As suggested, for criminal law and also certain types of civil actions the legal system has a variety of enforcement and punishment mechanisms. These include the police and government regulators, to apprehend parties who break the law; courts, to confirm and sentence their guilt; and both fines and prisons, as the means of punishment.

As writer Robert Hinkley has observed, one assumption of the legal system is that laws can be passed to restrict unethical behavior before the damage from the behavior becomes too great. While historically this might have been true, it no longer holds. The behavior of corporations, coupled with government’s general unwillingness to regulate them, has created challenges that the legal system at present appears unable to meet.

Conversely, a basic principle is to have as few laws as possible. The reason for this is that a surfeit of laws enables abuse. For example, the legal systems of many countries are so complicated that they have laws that both overlap and conflict. This gives the police and the courts discretion over which laws to enforce and on whom. The wealthy are able to use bribes to receive favorable interpretations, while the poor are subjected to harsh, uncompromising treatment.

Such abuse occurs both in developing countries, where a common joke is that the jails have back doors, for people who are able to pay to be released, and developed. For the latter, one example of abuse is the explosion of suburban sprawl. Property developers in effect bribe local township officials to grant them zoning variances to permit large construction projects, even though a majority of the current residents oppose the projects. The developers promise new tax revenues, a portion of which then flows to the officials in the form of higher compensation.

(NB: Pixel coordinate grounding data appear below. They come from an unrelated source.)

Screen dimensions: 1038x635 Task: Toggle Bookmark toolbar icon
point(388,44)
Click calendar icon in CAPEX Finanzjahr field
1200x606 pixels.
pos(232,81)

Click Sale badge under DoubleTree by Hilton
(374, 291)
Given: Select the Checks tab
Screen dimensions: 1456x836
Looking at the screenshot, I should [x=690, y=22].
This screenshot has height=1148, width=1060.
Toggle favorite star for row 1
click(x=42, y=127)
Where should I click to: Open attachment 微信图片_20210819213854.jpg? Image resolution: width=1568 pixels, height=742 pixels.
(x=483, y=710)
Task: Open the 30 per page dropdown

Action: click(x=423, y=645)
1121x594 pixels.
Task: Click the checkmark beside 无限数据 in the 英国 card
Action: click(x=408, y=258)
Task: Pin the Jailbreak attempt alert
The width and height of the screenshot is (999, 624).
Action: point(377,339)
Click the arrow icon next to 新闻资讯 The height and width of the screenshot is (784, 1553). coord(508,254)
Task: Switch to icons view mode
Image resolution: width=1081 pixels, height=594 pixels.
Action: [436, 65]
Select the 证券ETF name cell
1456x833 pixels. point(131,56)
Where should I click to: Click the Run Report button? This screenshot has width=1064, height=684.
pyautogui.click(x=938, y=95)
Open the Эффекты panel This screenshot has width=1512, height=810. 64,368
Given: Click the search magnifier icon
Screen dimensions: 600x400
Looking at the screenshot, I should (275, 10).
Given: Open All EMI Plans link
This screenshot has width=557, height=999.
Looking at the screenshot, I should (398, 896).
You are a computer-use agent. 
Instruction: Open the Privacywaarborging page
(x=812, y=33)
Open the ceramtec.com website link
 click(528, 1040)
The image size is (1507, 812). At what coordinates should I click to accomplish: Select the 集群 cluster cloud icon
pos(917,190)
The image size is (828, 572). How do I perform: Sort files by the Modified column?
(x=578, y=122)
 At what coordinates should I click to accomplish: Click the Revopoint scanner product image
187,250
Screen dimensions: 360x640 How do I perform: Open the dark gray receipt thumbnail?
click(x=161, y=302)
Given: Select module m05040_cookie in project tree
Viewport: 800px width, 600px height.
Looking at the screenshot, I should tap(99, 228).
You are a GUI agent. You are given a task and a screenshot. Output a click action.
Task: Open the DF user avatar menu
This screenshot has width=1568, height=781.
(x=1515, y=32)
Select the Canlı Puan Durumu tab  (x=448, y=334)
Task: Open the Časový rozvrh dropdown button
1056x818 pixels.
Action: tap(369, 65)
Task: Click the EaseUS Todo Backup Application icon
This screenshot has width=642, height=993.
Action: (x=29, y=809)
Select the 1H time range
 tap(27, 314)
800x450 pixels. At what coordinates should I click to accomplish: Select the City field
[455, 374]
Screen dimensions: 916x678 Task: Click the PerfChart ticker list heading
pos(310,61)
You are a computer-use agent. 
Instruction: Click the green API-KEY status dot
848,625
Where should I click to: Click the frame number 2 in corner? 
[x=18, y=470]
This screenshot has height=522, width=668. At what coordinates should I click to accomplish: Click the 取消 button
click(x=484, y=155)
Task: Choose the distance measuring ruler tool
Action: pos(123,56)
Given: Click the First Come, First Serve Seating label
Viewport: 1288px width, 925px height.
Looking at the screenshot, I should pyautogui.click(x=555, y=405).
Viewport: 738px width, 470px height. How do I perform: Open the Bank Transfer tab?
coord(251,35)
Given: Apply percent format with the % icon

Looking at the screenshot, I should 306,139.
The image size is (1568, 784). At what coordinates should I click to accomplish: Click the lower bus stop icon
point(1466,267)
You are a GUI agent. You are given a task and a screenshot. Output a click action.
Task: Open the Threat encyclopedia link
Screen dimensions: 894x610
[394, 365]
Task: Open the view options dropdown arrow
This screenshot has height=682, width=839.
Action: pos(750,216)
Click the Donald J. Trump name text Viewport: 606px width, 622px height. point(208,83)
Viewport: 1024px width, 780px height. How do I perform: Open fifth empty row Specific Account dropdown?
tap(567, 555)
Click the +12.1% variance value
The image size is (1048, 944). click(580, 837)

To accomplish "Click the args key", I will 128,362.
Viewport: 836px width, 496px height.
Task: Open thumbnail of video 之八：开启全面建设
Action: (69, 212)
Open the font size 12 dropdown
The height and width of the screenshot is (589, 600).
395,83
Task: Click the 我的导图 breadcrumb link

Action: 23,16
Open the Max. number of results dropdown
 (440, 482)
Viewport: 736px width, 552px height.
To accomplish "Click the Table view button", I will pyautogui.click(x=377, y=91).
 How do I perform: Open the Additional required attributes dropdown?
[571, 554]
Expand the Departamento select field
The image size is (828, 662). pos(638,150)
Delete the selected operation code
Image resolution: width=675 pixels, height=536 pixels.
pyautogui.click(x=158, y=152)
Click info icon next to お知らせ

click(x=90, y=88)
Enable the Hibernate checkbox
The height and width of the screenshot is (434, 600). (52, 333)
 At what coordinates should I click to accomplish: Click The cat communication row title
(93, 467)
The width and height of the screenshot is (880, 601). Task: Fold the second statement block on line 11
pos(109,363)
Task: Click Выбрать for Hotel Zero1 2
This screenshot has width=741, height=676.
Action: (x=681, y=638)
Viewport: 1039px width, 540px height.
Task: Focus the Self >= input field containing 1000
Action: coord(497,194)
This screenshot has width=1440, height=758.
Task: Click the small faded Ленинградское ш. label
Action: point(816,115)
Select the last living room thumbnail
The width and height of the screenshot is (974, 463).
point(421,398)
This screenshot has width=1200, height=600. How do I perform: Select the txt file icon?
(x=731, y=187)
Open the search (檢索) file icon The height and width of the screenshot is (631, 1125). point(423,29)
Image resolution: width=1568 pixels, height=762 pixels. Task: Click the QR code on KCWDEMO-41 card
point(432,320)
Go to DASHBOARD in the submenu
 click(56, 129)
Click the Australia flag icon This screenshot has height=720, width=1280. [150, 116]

In modern society, corruption is the greatest threat. This is because when government is corrupted, there is no rule of law. Equal protection is denied, and the wishes of the majority are ignored.

Another core element of the rule of law is the protection of individual rights, including the rights of criminal defendants.

The basic right of a defendant is to be presumed innocent. The government must prove that you are guilty. Without such a burden of proof, law again becomes arbitrary and capricious. Following this, defendants have habeas corpus rights. These include the right to challenge the legality of one’s detention, to examine all government evidence, and to bar coerced evidence (testimony that the government obtained using police abuse and torture). Other defendant rights include:

- Not to be subject to unreasonable searches and seizures
- Warrants for arrest can only be issued on demonstration of probable cause
- You cannot be compelled to incriminate yourself
- The right to legal counsel
- The right to confront witnesses against you
- The right to a speedy and public trial, and in the district where the crime is presumed to have been committed
- And, that excessive bail shall not be charged

(When grouped together, these rights are known as “due process.”)

In addition, individuals have the right of appeal if found guilty, and shall not be subjected to excessive fines or cruel and unusual punishment. In cases where property is confiscated, reasonable compensation shall be given. And, individuals cannot be charged with “potential” crimes, not yet committed, nor charged under new laws for prior behavior. (The latter are known as ex post facto laws, although they do have a specific form in which they are considered acceptable: provisions granting amnesty.) Related to this, individuals cannot be charged for the same crime after previously having been judged innocent. (This is called double jeopardy.)

Another challenge to the rule of law occurs when governments seek exceptions to these conditions. For instance, in the United States, habeas corpus rights can be suspended if the country is invaded or experiencing rebellion. Any such exceptions are extremely debatable, and they underscore the difficulty of creating a rule of law that is fair and just.

A final issue here concerns the question: law for whom? The legal system pertains to entities that have “legal rights,” or “standing” (the right to initiate a lawsuit). At present, this only covers people, and institutions. But another development with the law is that the rights of other forms of life, and environmental standing, are now being considered.